Fun with Interfaces: Testing

Oh how much fun we had today on my live stream, it’s just amazing. First, all the viewers had fun of waiting for me to go live for nearly an hour, and then at some point I managed to unplug my reflector. Perks of live streaming

First of all, I would like to – once again – apologize to everyone who waited for me to go live. I’ll explain in the end of this blog what really happened. For now, let’s go on-topic.

If you didn’t have a chance to follow my stream, you can check the recording from here:

Today’s session is important because it illustrates why you would actually want to go to the pains of using interfaces in places where you normally don’t see a need for them. Microsoft has made sure any use cases for interfaces when enums are involved are totally clear. However, interfaces can be very useful in scenarios where no enums are actually needed. By applying the dependency injection pattern, and using interfaces to represent functionality, you not only make your code better structured, but you also make it more testable.

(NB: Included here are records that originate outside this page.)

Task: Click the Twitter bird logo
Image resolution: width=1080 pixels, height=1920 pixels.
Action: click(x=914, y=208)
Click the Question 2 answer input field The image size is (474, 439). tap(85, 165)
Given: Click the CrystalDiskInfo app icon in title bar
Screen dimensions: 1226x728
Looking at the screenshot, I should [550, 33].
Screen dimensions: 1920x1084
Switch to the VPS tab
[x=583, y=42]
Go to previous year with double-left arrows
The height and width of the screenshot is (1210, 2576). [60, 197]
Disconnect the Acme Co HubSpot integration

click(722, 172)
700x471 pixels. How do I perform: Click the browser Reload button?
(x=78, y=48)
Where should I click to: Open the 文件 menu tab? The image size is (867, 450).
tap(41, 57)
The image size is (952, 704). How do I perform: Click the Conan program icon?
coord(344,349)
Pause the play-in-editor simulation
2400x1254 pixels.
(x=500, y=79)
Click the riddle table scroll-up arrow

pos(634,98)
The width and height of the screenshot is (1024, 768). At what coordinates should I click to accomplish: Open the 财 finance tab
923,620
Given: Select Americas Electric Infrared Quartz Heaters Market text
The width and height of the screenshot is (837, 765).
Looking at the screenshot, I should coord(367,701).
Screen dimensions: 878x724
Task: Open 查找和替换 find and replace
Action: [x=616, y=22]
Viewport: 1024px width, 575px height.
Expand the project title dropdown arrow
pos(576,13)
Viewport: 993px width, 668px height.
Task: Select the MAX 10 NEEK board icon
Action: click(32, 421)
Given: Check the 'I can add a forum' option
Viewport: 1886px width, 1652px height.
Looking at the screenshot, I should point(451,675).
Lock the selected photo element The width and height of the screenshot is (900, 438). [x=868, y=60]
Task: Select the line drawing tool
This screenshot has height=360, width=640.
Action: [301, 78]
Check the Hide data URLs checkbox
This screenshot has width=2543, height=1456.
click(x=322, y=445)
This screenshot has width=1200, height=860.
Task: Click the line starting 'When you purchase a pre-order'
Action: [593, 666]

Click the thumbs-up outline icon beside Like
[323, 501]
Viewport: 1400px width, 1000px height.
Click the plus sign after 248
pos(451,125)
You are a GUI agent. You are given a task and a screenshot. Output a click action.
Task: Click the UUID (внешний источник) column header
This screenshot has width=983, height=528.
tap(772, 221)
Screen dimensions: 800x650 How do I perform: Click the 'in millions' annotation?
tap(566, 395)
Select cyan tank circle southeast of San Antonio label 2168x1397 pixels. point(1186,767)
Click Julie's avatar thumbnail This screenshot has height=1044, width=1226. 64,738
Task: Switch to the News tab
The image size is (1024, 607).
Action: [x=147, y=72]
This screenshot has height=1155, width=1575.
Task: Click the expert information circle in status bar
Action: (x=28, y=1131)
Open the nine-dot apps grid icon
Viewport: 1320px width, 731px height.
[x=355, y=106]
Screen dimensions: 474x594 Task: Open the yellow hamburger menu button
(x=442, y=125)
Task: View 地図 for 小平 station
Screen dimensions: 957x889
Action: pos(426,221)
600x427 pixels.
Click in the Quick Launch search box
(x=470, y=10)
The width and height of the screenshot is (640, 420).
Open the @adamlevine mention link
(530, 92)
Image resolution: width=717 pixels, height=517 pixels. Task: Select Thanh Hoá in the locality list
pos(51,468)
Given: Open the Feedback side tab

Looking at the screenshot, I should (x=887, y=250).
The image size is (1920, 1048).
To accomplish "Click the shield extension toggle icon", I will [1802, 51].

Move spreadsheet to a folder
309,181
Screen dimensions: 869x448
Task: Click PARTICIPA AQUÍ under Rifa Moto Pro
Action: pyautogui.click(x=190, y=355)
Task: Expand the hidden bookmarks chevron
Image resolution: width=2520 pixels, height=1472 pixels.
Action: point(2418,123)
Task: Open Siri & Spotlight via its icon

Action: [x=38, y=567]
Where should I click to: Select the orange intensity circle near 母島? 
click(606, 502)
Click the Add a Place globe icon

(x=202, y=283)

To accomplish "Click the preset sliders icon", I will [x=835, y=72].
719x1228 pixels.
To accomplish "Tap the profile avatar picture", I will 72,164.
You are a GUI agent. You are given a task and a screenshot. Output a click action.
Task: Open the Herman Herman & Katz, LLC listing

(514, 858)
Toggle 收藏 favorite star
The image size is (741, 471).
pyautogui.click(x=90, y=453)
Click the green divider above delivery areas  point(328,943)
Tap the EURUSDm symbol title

You can access all of the code examples on my GitHub page, here: https://github.com/vjekob/fwi3

What went wrong?

Unfortunately, today I blundered again. At 2PM I went on happily, started my stream, checked that YouTube was receiving it. My phone wasn’t ringing so no technical issues… All seemed fine. Yet, it wasn’t.

YouTube has this Schedule feature which you can use to schedule your stream. So I scheduled my stream this morning and then used the stream’s direct link to announce the event on social platforms. However, when I started streaming, I didn’t realize that my OBS used the general live stream key (which I can use at any time to just randomly go live without a scheduled stream), instead of my scheduled stream key (which is different). Also – I didn’t click the “Go Live” button (and I am pretty sure it wasn’t there) which sometimes I have to press.

What happened is that I presented everything for nearly an hour, before realizing something must be wrong when there was no chat activity. Normally people say “hi” or something, they also ask questions. This time – nothing. When I finished the stream, YouTube still showed the stream as “scheduled”, and when I clicked it, it didn’t actually record anything.

And then I opened Teams to check with Waldo if he had by any chance been there. He said he was, but that there was no stream.

So – I went back, and reconfigured it, used the correct key, and redelivered the entire presentation. It would have been almost perfect if I didn’t knock the reflector cable with my foot, unplugging the reflector and causing me to perform some unexpected live gymnastics.

Yeah

Anyway, the quality of my streams is almost there, in a year you wouldn’t know what kind of amateur I’ve been in the early beginnings

Enjoy the stream, and let me know if you have any questions. The audience today didn’t have many. But then, again, there wasn’t much audience, because most gave up when I wasn’t really going live at the announced time. I don’t blame anyone – I’d do the same.